What comes back must be the data itself, retyped exactly.

(Saved data entries)
————
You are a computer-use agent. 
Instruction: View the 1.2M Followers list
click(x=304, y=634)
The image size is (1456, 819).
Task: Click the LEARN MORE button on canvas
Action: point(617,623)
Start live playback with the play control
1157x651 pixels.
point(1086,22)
————
- **ANSWER SPACE**:
You are a computer-use agent. 
Instruction: View the 1.2M Followers list
click(x=304, y=634)
The image size is (1456, 819).
Task: Click the LEARN MORE button on canvas
Action: point(617,623)
Start live playback with the play control
1157x651 pixels.
point(1086,22)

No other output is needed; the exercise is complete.